Каждое утро Коля просыпался в своей большой комнате и несколько минут лежал, закинув руки за голову, прекрасный мир мерещился ему сквозь багровеющую гирлянду винограда — картина, как бы покрытая золотистой пыльцой уходящего лета. Желтые, легко пропитывающиеся солнцем листья кленов перемешивались с мелкой листвой плакучей березы, ее горностаевый ствол перекрывался ржавой купой рябинки, которая была березе по пояс. Листва падала сама по себе и сбитая птицами, особенно сороками с мазутным оперением, и невозможно было представить себе скучную стену соседнего дома, предполагалось другое: дачи, грибной аромат, березовый лес, не тронутые наступающей осенью поляны, болотца, усыпанные клюквой, — и скакун, которого медленно выводил из тумана мальчик-подпасок. Коля ловким молодым движением попадал в седло и путешествовал по владениям осени, бормоча стихи, слова любви, чушь невероятную, которая имеет смысл лишь для двоих. Избушка светилась за деревьями, речной проблеск окон, увитых диким виноградом, две елки с седой, какой-то реликтовой зеленью охраняли порог. Заслышав ржанье скакуна, она выходила в простом платье, без ухищрений в прическе, улыбалась счастливо и обреченно. Разговор начинался душевный — о ком? о чем? — ведь и слов-то таких никогда не было между ними, и интонаций. Взявшись за руки, они шли в глубь леса, и живые тени трепетали, порхали по ее лицу, делали его еще прелестней, добрей; когда она опускала глаза, длинные тени ресниц падали на щеки, шелковистые брови блестели, пушились, как бывает у совсем еще юных девушек... Но пора, пора было удаляться, вскочив на скакуна, отрешаться от ее очаровательного присутствия в нем, надо было идти к матери в больницу, и, в последний раз глянув вдаль, где была иная жизнь, и время, и здания деревьев, Коля вскакивал с постели, потягивался, подходил к окну.
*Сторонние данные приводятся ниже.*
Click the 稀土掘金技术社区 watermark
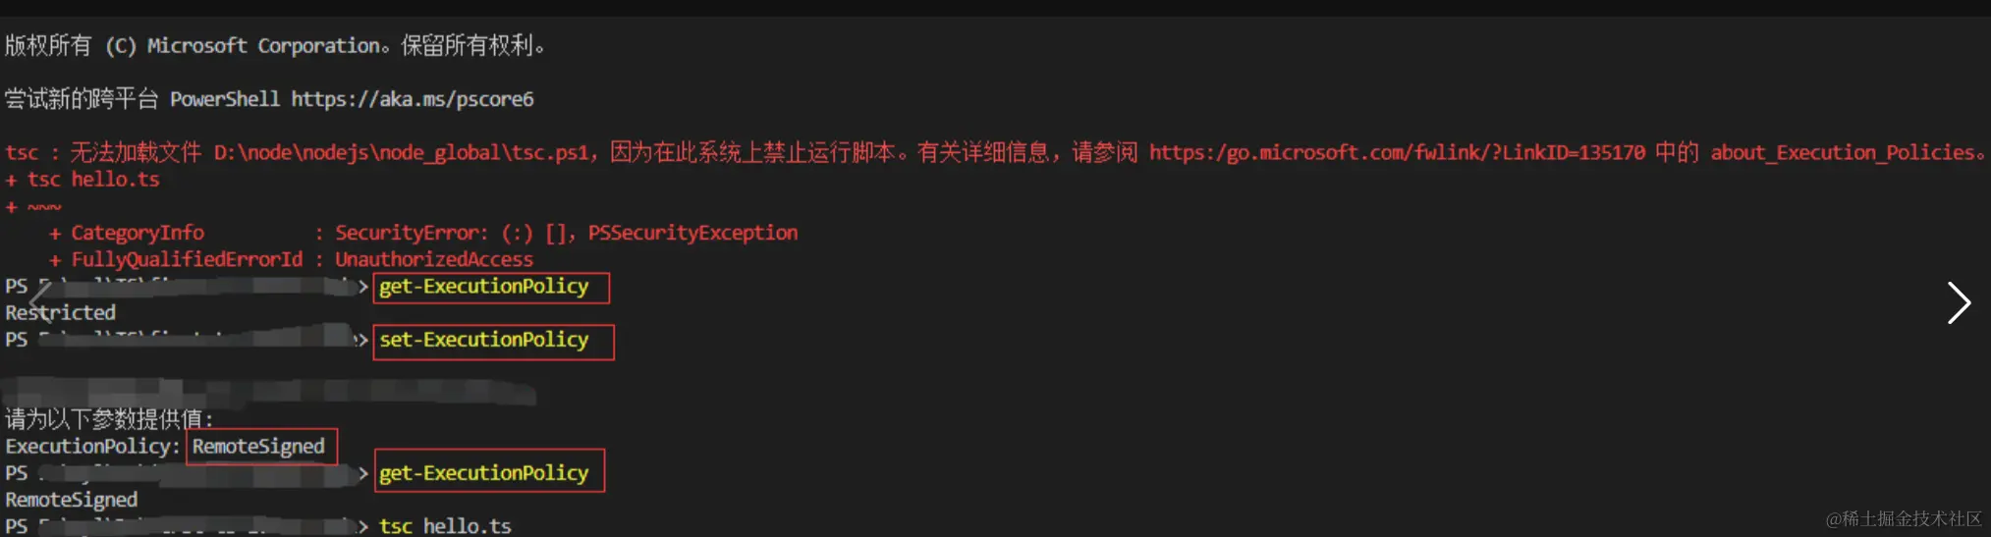 [x=1903, y=518]
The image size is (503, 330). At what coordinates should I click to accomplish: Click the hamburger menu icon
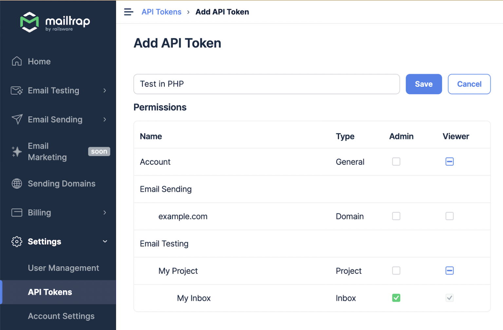click(x=128, y=12)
С каждым днем в сентябрьской листве все больше таяло зеленое, все явственней звучали намеки осени, и Коля вспоминал прочитанный в детстве рассказ о том, как больная девушка решила, что смерть придет за нею в тот час, когда с дерева упадет последний лист, а художник, влюбленный в нее, как Коля в Иоланту, нарисовал этот лист и прикрепил своей вечной любовью к ветке, а сам, простудившись в ненастье, умер. Как точно Коля тогда угадал, что люди должны умирать прежде своей любви, что любовь нельзя переживать и продолжать за горизонт.
Коля с отцом и матерью приехали в этот город на строительство большого машиностроительного завода. До этого они жили на Украине. Городу еще не было и десяти лет. Одно время он усиленно разрастался; большие дома, как великаны, наступали на окрестные Липяги, Сумароковку, Величково, высасывая оттуда людей, подминали куриные избушки, огороды, сарайчики, шагали через рощи и поляны, болота и пустыри. Завод построили, и он стал давать продукцию. Но вскоре произошла авария, поскольку выяснилось, что два цеха построены не на том месте. Под ними протекала какая-то подземная река, про которую и прежде знали, но в расчетах оказалась ошибка: вовсе не на той глубине, на которой полагали, текла коварная вода. Однажды весной подпочвенные воды подмыли фундамент, и два цеха вместе с оборудованием осели, под обрушившимися перекрытиями чуть не погибли люди. Завод вынуждены были остановить на капитальный ремонт.
В первые годы строительства город жил единым праздничным чувством, которое бывает в начале всякого большого дела. Зимин, директор завода, отец Колиной одноклассницы Ланы, торжественно объявил, что рабочий поселок Астаповский вскоре будет переименован; на лучшее название молодого города объявляется конкурс, в котором могут принять участие все желающие. Это был полный веселой силы и склонный к широким жестам человек. У него тогда не было еще собственного кабинета с кожаным диваном и ковровой дорожкой, он ютился в комнатушке при гостинице, с секретарем, сидящим прямо в коридоре за шатким столиком, на котором беспрерывно трезвонил телефон. Как и прочее начальство, Зимин с семьей еще жил в бараке, а в центре поселка уже началось строительство огромного Дома культуры — дворца, в котором собиралась править Людмила Васильевна, очага культуры, без которого нет ни города, ни человека. Зимин был современным человеком, он это понимал. Людмила Васильевна сама заказывала его оформление, потом закупала мебель, инструменты, портьеры, ковры и прочее.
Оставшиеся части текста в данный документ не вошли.